* Data supplied
········

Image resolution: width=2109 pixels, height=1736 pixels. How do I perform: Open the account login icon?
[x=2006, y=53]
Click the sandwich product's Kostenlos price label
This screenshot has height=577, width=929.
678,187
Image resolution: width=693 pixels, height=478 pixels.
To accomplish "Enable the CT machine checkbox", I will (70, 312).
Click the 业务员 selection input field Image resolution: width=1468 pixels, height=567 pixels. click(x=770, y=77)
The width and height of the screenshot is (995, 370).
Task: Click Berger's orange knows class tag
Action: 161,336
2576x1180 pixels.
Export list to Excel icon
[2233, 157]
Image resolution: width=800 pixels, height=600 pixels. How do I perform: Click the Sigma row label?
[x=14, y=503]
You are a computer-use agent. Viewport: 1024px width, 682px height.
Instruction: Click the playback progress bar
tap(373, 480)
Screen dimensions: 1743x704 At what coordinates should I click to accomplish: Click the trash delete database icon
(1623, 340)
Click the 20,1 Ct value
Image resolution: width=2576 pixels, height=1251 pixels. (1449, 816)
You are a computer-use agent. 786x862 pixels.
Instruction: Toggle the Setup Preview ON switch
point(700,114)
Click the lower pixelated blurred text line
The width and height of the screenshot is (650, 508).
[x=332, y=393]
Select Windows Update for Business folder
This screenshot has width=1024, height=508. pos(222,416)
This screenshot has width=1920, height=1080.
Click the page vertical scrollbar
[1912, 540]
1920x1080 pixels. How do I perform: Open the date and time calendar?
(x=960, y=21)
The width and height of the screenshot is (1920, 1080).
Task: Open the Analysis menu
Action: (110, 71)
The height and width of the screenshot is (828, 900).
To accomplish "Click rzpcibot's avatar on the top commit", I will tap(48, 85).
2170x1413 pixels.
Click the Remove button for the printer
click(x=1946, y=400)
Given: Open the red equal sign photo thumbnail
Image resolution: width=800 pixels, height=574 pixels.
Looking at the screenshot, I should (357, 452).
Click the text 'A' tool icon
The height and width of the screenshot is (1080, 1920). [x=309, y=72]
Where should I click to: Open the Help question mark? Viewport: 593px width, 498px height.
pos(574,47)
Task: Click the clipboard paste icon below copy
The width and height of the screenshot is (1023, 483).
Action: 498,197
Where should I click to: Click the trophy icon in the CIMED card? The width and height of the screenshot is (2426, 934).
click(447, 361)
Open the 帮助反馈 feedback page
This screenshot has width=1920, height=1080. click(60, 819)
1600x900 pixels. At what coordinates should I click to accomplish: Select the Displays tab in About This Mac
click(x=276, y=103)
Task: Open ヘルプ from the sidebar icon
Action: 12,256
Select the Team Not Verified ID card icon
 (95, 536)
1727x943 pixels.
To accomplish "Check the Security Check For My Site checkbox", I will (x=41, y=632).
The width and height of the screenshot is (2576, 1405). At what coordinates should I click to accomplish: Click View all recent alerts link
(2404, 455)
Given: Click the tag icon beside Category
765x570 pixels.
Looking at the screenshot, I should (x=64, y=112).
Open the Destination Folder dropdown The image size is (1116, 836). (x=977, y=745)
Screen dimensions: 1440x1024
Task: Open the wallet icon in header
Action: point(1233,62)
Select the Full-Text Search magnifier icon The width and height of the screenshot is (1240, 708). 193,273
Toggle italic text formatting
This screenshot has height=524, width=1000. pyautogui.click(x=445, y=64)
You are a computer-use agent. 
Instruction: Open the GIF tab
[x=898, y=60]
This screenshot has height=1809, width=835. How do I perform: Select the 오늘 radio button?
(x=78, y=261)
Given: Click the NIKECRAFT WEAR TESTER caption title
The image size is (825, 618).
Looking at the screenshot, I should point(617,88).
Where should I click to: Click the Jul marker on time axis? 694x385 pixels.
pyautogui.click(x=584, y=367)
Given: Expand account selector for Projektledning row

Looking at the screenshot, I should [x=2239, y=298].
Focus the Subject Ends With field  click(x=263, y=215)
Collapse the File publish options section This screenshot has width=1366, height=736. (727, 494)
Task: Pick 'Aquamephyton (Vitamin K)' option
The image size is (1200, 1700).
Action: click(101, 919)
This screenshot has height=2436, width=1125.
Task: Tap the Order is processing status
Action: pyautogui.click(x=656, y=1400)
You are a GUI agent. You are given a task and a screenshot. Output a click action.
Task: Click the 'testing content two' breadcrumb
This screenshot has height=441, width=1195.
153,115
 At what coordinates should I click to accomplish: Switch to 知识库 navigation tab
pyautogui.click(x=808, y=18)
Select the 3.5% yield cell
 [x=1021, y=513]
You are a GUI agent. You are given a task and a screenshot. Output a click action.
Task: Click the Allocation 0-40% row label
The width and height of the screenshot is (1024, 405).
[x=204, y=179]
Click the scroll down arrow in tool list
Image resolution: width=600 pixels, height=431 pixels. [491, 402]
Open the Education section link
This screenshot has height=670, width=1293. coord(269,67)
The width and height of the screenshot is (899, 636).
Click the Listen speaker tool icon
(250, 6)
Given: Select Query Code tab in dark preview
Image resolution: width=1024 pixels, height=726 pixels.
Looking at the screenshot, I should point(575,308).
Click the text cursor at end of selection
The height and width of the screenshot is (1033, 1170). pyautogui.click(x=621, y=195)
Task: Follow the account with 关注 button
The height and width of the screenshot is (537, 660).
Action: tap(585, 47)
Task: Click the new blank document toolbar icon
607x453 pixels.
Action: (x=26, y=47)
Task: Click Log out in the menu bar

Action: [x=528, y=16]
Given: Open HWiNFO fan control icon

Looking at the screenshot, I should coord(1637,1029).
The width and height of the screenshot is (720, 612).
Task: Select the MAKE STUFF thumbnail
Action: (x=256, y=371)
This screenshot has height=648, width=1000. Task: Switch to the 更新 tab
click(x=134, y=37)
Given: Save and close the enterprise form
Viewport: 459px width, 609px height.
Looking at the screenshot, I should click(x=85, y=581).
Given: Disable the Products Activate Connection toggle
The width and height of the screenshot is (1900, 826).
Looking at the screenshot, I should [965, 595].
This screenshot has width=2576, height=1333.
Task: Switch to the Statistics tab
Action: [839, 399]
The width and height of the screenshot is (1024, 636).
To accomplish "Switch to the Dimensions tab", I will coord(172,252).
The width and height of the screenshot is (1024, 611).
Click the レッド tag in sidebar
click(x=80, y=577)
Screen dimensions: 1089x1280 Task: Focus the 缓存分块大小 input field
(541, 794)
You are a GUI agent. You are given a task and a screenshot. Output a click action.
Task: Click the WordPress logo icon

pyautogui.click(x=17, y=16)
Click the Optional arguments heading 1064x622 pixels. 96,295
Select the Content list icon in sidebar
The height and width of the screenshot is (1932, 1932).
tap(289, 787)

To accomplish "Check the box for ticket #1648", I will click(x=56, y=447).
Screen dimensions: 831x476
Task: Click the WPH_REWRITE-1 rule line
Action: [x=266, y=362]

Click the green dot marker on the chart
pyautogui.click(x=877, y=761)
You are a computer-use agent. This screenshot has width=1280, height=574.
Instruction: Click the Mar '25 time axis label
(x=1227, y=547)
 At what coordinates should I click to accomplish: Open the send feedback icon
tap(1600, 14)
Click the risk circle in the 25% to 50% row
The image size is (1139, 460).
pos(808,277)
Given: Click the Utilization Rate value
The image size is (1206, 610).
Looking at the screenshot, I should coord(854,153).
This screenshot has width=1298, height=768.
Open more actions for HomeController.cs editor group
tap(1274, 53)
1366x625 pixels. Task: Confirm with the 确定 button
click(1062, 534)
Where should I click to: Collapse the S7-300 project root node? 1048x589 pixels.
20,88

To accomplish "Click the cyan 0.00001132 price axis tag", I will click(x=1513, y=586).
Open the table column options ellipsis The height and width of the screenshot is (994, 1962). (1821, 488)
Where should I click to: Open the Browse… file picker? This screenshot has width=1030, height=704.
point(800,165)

········

* Written request
Please repeat all the rows, substituting "seek bar" for "playback progress bar" and leaving everything else unchanged.

* Output
Image resolution: width=2109 pixels, height=1736 pixels. How do I perform: Open the account login icon?
[x=2006, y=53]
Click the sandwich product's Kostenlos price label
This screenshot has height=577, width=929.
678,187
Image resolution: width=693 pixels, height=478 pixels.
To accomplish "Enable the CT machine checkbox", I will (70, 312).
Click the 业务员 selection input field Image resolution: width=1468 pixels, height=567 pixels. click(x=770, y=77)
The width and height of the screenshot is (995, 370).
Task: Click Berger's orange knows class tag
Action: 161,336
2576x1180 pixels.
Export list to Excel icon
[2233, 157]
Image resolution: width=800 pixels, height=600 pixels. How do I perform: Click the Sigma row label?
[x=14, y=503]
You are a computer-use agent. Viewport: 1024px width, 682px height.
Instruction: Click the seek bar
tap(373, 480)
Screen dimensions: 1743x704 At what coordinates should I click to accomplish: Click the trash delete database icon
(1623, 340)
Click the 20,1 Ct value
Image resolution: width=2576 pixels, height=1251 pixels. (1449, 816)
You are a computer-use agent. 786x862 pixels.
Instruction: Toggle the Setup Preview ON switch
point(700,114)
Click the lower pixelated blurred text line
The width and height of the screenshot is (650, 508).
[x=332, y=393]
Select Windows Update for Business folder
This screenshot has width=1024, height=508. pos(222,416)
This screenshot has width=1920, height=1080.
Click the page vertical scrollbar
[1912, 540]
1920x1080 pixels. How do I perform: Open the date and time calendar?
(x=960, y=21)
The width and height of the screenshot is (1920, 1080).
Task: Open the Analysis menu
Action: (110, 71)
The height and width of the screenshot is (828, 900).
To accomplish "Click rzpcibot's avatar on the top commit", I will tap(48, 85).
2170x1413 pixels.
Click the Remove button for the printer
click(x=1946, y=400)
Given: Open the red equal sign photo thumbnail
Image resolution: width=800 pixels, height=574 pixels.
Looking at the screenshot, I should (357, 452).
Click the text 'A' tool icon
The height and width of the screenshot is (1080, 1920). [x=309, y=72]
Where should I click to: Open the Help question mark? Viewport: 593px width, 498px height.
pos(574,47)
Task: Click the clipboard paste icon below copy
The width and height of the screenshot is (1023, 483).
Action: 498,197
Where should I click to: Click the trophy icon in the CIMED card? The width and height of the screenshot is (2426, 934).
click(447, 361)
Open the 帮助反馈 feedback page
This screenshot has width=1920, height=1080. click(60, 819)
1600x900 pixels. At what coordinates should I click to accomplish: Select the Displays tab in About This Mac
click(x=276, y=103)
Task: Open ヘルプ from the sidebar icon
Action: 12,256
Select the Team Not Verified ID card icon
 (95, 536)
1727x943 pixels.
To accomplish "Check the Security Check For My Site checkbox", I will (x=41, y=632).
The width and height of the screenshot is (2576, 1405). At what coordinates should I click to accomplish: Click View all recent alerts link
(2404, 455)
Given: Click the tag icon beside Category
765x570 pixels.
Looking at the screenshot, I should (x=64, y=112).
Open the Destination Folder dropdown The image size is (1116, 836). (x=977, y=745)
Screen dimensions: 1440x1024
Task: Open the wallet icon in header
Action: point(1233,62)
Select the Full-Text Search magnifier icon The width and height of the screenshot is (1240, 708). 193,273
Toggle italic text formatting
This screenshot has height=524, width=1000. pyautogui.click(x=445, y=64)
You are a computer-use agent. 
Instruction: Open the GIF tab
[x=898, y=60]
This screenshot has height=1809, width=835. How do I perform: Select the 오늘 radio button?
(x=78, y=261)
Given: Click the NIKECRAFT WEAR TESTER caption title
The image size is (825, 618).
Looking at the screenshot, I should point(617,88).
Where should I click to: Click the Jul marker on time axis? 694x385 pixels.
pyautogui.click(x=584, y=367)
Given: Expand account selector for Projektledning row

Looking at the screenshot, I should [x=2239, y=298].
Focus the Subject Ends With field  click(x=263, y=215)
Collapse the File publish options section This screenshot has width=1366, height=736. (727, 494)
Task: Pick 'Aquamephyton (Vitamin K)' option
The image size is (1200, 1700).
Action: click(101, 919)
This screenshot has height=2436, width=1125.
Task: Tap the Order is processing status
Action: pyautogui.click(x=656, y=1400)
You are a GUI agent. You are given a task and a screenshot. Output a click action.
Task: Click the 'testing content two' breadcrumb
This screenshot has height=441, width=1195.
153,115
 At what coordinates should I click to accomplish: Switch to 知识库 navigation tab
pyautogui.click(x=808, y=18)
Select the 3.5% yield cell
 [x=1021, y=513]
You are a GUI agent. You are given a task and a screenshot. Output a click action.
Task: Click the Allocation 0-40% row label
The width and height of the screenshot is (1024, 405).
[x=204, y=179]
Click the scroll down arrow in tool list
Image resolution: width=600 pixels, height=431 pixels. [491, 402]
Open the Education section link
This screenshot has height=670, width=1293. coord(269,67)
The width and height of the screenshot is (899, 636).
Click the Listen speaker tool icon
(250, 6)
Given: Select Query Code tab in dark preview
Image resolution: width=1024 pixels, height=726 pixels.
Looking at the screenshot, I should point(575,308).
Click the text cursor at end of selection
The height and width of the screenshot is (1033, 1170). pyautogui.click(x=621, y=195)
Task: Follow the account with 关注 button
The height and width of the screenshot is (537, 660).
Action: tap(585, 47)
Task: Click the new blank document toolbar icon
607x453 pixels.
Action: (x=26, y=47)
Task: Click Log out in the menu bar

Action: [x=528, y=16]
Given: Open HWiNFO fan control icon

Looking at the screenshot, I should coord(1637,1029).
The width and height of the screenshot is (720, 612).
Task: Select the MAKE STUFF thumbnail
Action: (x=256, y=371)
This screenshot has height=648, width=1000. Task: Switch to the 更新 tab
click(x=134, y=37)
Given: Save and close the enterprise form
Viewport: 459px width, 609px height.
Looking at the screenshot, I should click(x=85, y=581).
Given: Disable the Products Activate Connection toggle
The width and height of the screenshot is (1900, 826).
Looking at the screenshot, I should [965, 595].
This screenshot has width=2576, height=1333.
Task: Switch to the Statistics tab
Action: [839, 399]
The width and height of the screenshot is (1024, 636).
To accomplish "Switch to the Dimensions tab", I will coord(172,252).
The width and height of the screenshot is (1024, 611).
Click the レッド tag in sidebar
click(x=80, y=577)
Screen dimensions: 1089x1280 Task: Focus the 缓存分块大小 input field
(541, 794)
You are a GUI agent. You are given a task and a screenshot. Output a click action.
Task: Click the WordPress logo icon

pyautogui.click(x=17, y=16)
Click the Optional arguments heading 1064x622 pixels. 96,295
Select the Content list icon in sidebar
The height and width of the screenshot is (1932, 1932).
tap(289, 787)

To accomplish "Check the box for ticket #1648", I will click(x=56, y=447).
Screen dimensions: 831x476
Task: Click the WPH_REWRITE-1 rule line
Action: [x=266, y=362]

Click the green dot marker on the chart
pyautogui.click(x=877, y=761)
You are a computer-use agent. This screenshot has width=1280, height=574.
Instruction: Click the Mar '25 time axis label
(x=1227, y=547)
 At what coordinates should I click to accomplish: Open the send feedback icon
tap(1600, 14)
Click the risk circle in the 25% to 50% row
The image size is (1139, 460).
pos(808,277)
Given: Click the Utilization Rate value
The image size is (1206, 610).
Looking at the screenshot, I should coord(854,153).
This screenshot has width=1298, height=768.
Open more actions for HomeController.cs editor group
tap(1274, 53)
1366x625 pixels. Task: Confirm with the 确定 button
click(1062, 534)
Where should I click to: Collapse the S7-300 project root node? 1048x589 pixels.
20,88

To accomplish "Click the cyan 0.00001132 price axis tag", I will click(x=1513, y=586).
Open the table column options ellipsis The height and width of the screenshot is (994, 1962). (1821, 488)
Where should I click to: Open the Browse… file picker? This screenshot has width=1030, height=704.
point(800,165)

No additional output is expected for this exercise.